We examined the on-chain data and found a range of irregularities. Note that FTX periodically burns FTT and the total supply is down to 330 million from 350 million at the start.
FTT Allocation Details
Some 350 million FTT were minted on 21 April 2019 and sent to an FTX controlled address. Then 255 million FTT were locked in this contact on 5 August 2019. That amount and date do not correspond to any clearly stated information on the FTX documentation pages. We are guessing these correspond to most of the Team and FTX tokens but somehow exclude certain categories.
All the initial distributions are visible on Etherscan and you can clearly see Alameda Research receiving 5 million unlocked tokens on 27 July 2019, two days before the 29 July listing. It is unclear what category of tokens those could possibly be given the amount and this transfer is not mentioned anywhere. Someone else also received 20 million tokens and sent them directly to FTX.
FTT’s distribution, and the link to Alameda, was already murky before the token’s listing. Yes it is reasonable to assume Alameda needed tokens to market-make on FTX. But, despite quite a bit of documentation, those details were never made clear.

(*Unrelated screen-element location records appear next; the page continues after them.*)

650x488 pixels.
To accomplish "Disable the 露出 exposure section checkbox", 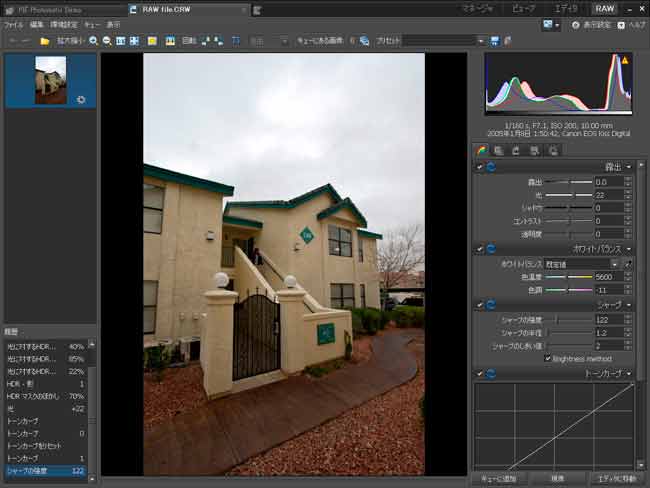I will [479, 167].
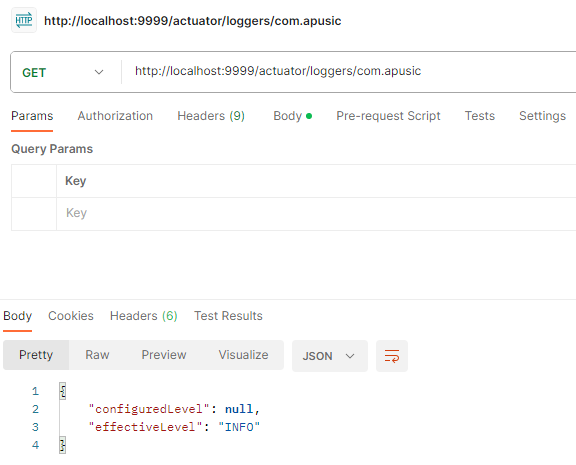
Task: Collapse the JSON object at line 1
Action: point(62,391)
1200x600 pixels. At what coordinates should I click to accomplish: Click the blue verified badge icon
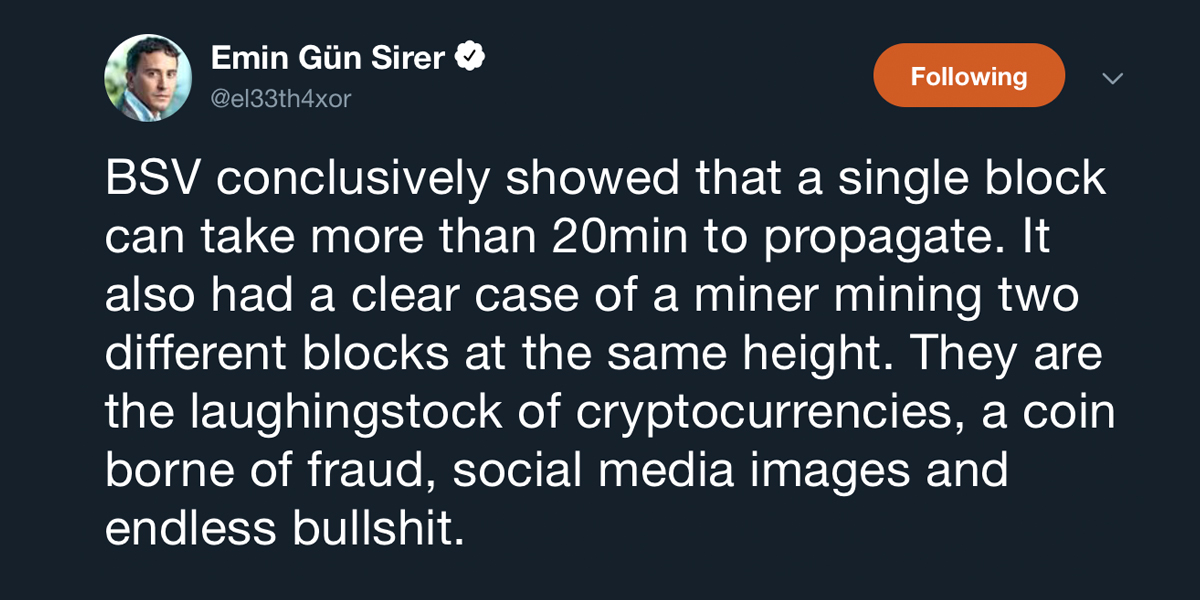471,58
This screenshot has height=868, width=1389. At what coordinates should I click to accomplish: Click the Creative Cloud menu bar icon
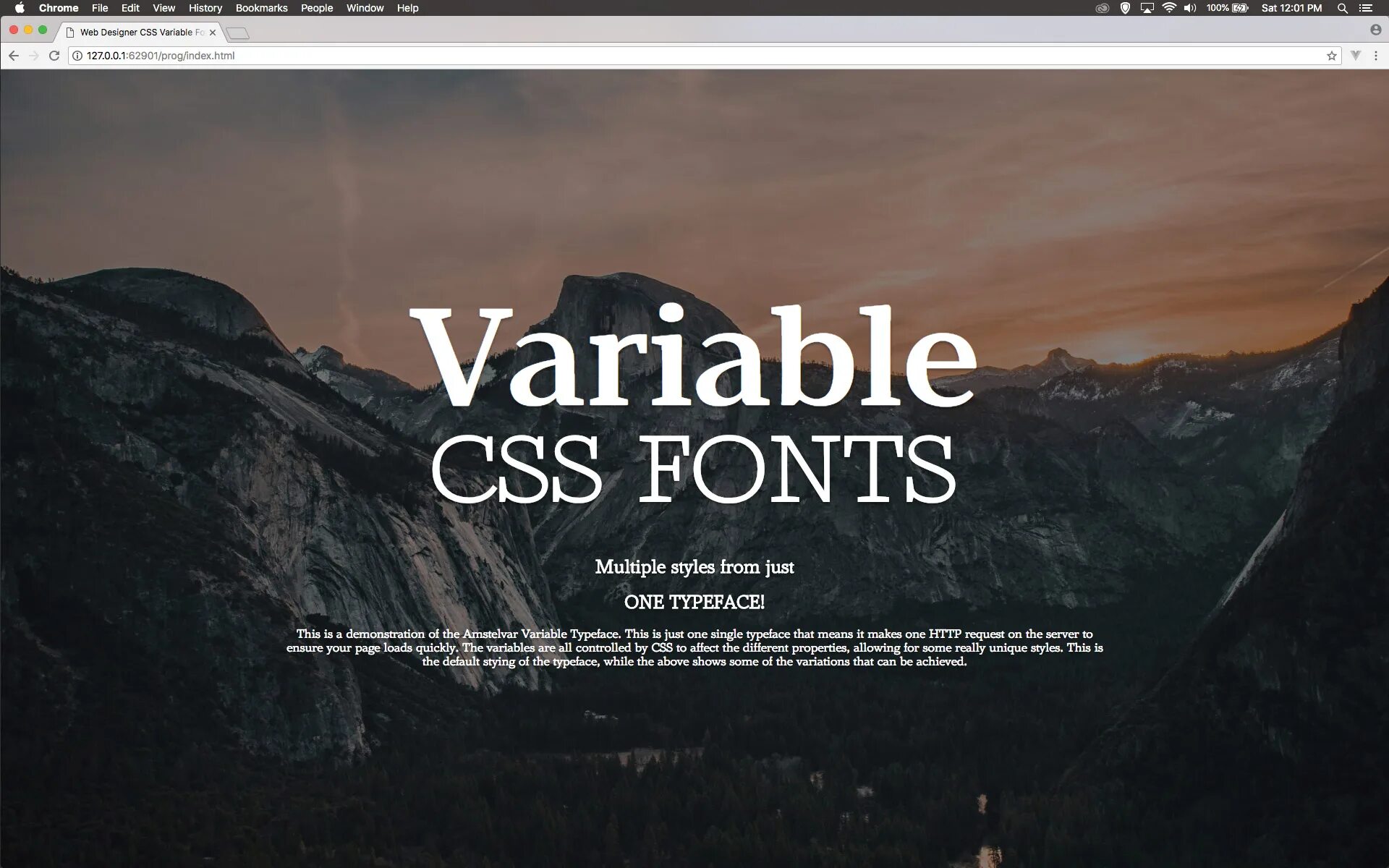tap(1101, 8)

The 255 million tokens above were supposed to be locked for three years per the original documentation. After reviewing the locking contract code it does enforce a three year schedule with a twist: tokens are released on-demand in whatever amount unlocked since the last withdrawal. This gives a messy withdrawal schedule where approximately 80 million were withdrawn by April 2020 and then the final 175 million sat inside the contract until 28 September 2022. That is five months after the lock ended in May and two days after FTX reached an agreement to buy Voyager for US$1.4 billion.
Every one of those 255 million tokens was sent to Alameda Research. The eight-part allocation notwithstanding, all of these tokens were comingled on-chain.

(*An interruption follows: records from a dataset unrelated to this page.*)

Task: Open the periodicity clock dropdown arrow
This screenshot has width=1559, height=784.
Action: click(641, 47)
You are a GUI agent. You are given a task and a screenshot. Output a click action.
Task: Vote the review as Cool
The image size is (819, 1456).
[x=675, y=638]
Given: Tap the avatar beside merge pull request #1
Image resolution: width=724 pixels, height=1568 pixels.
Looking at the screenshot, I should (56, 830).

Circulating Supply & Collateral
FTX shows, as of this writing, the circulating supply as 222 million tokens. However, on-chain data shows only four accounts with 10 million or more tokens, which make up about 87% of the FTT outstanding. Those accounts have balances of roughly 195 million, 59 million, 23 million (and dropping – this is Binance’s wallet) and an exactly-even 10 million. To get to 222 million, some of the 195 in an FTX-controlled wallet must be locked via some off-chain process.
Importantly FTX allows traders to use FTT as collateral currently with a generous risk weighting of 95%. Given how FTX works, a leveraged trader might find themself effectively lending against FTT collateral.
Allegations & Problems
The worrying allegation is that Alameda Research is using FTT as collateral for loans in sizes that can never be liquidated. For example if Alameda borrowed FTX’s client assets using 100 million FTT as collateral nobody believes that loan could ever be liquidated. The gap between FTX’s stated 222 million circulating total and the current on-chain total of 329 million is 107 million. That means FTX is asking us to trust that 107 million of the 197+59=256 million FTT tokens they hold are somehow locked via an off-chain process before we even discuss what fraction of the remaining 149 million may be used as collateral for loans by Alameda. And all of this kicked off two days after FTX committed to paying US$1.4 billion.

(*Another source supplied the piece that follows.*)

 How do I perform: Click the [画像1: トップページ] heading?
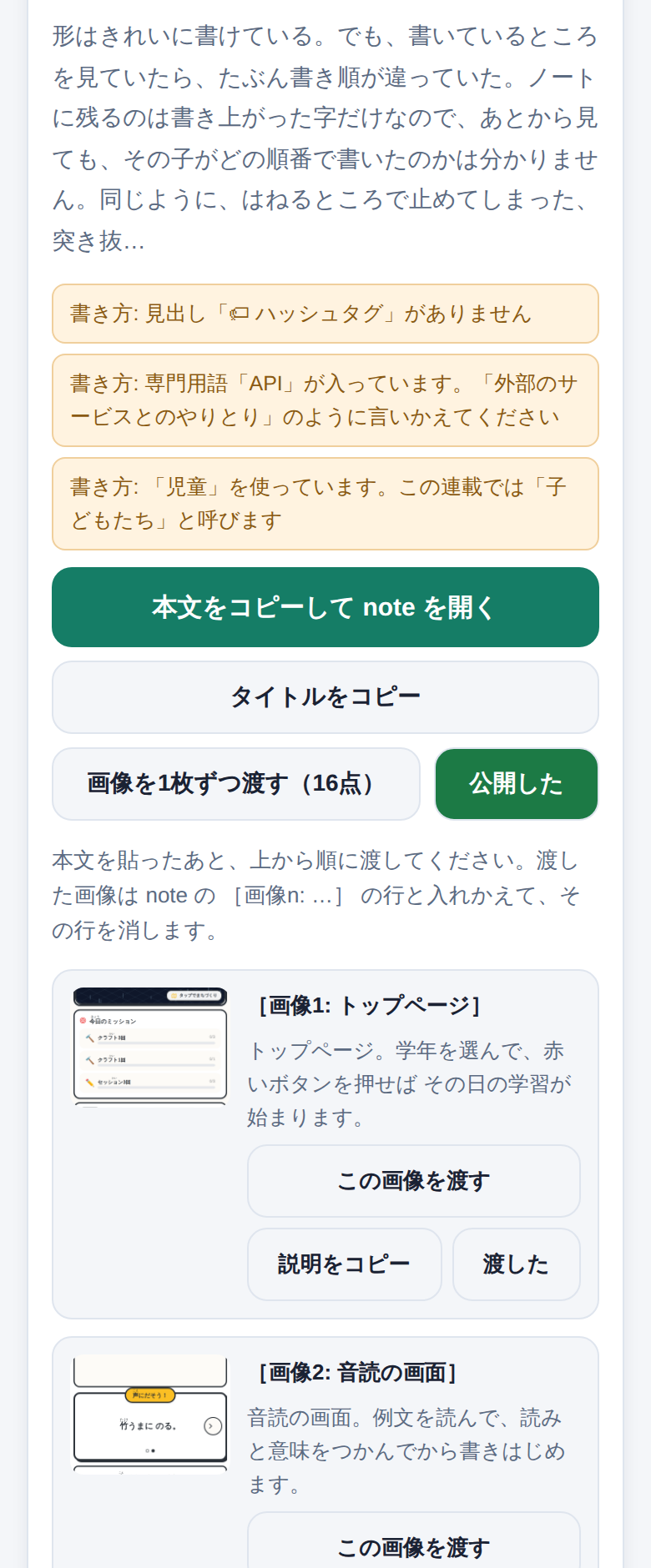click(x=370, y=1006)

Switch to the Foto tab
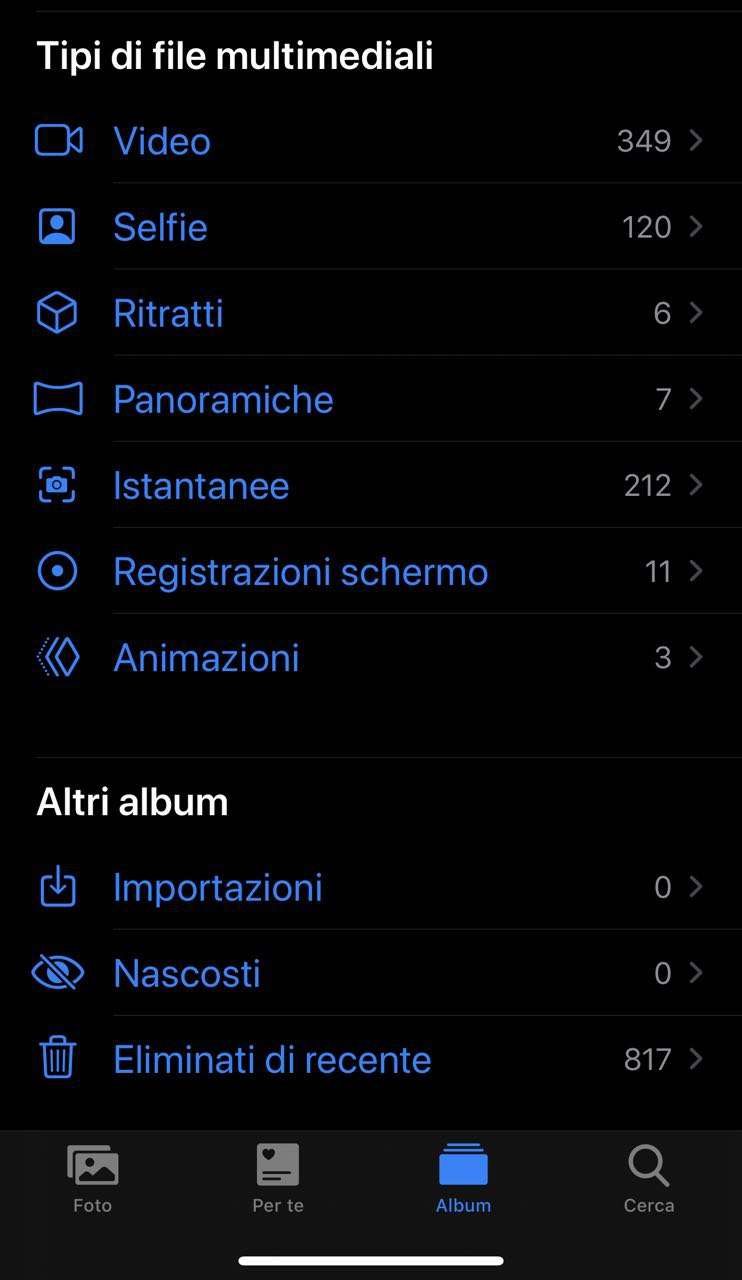[92, 1178]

FTX and Alameda have asserted this is false on Twitter. But the fact remains we have no way of knowing if this is true and FTX is holding, on-chain, unlocked tokens far in excess of their own stated circulating supply.
It would of course be possible for FTX to allow Alameda to pledge locked tokens on the exchange because they share the same owner and the exchange itself is not open-source. But here we are doubly in the dark as we are being asked to believe the contents of a single wallet are somehow bifurcated within FTX.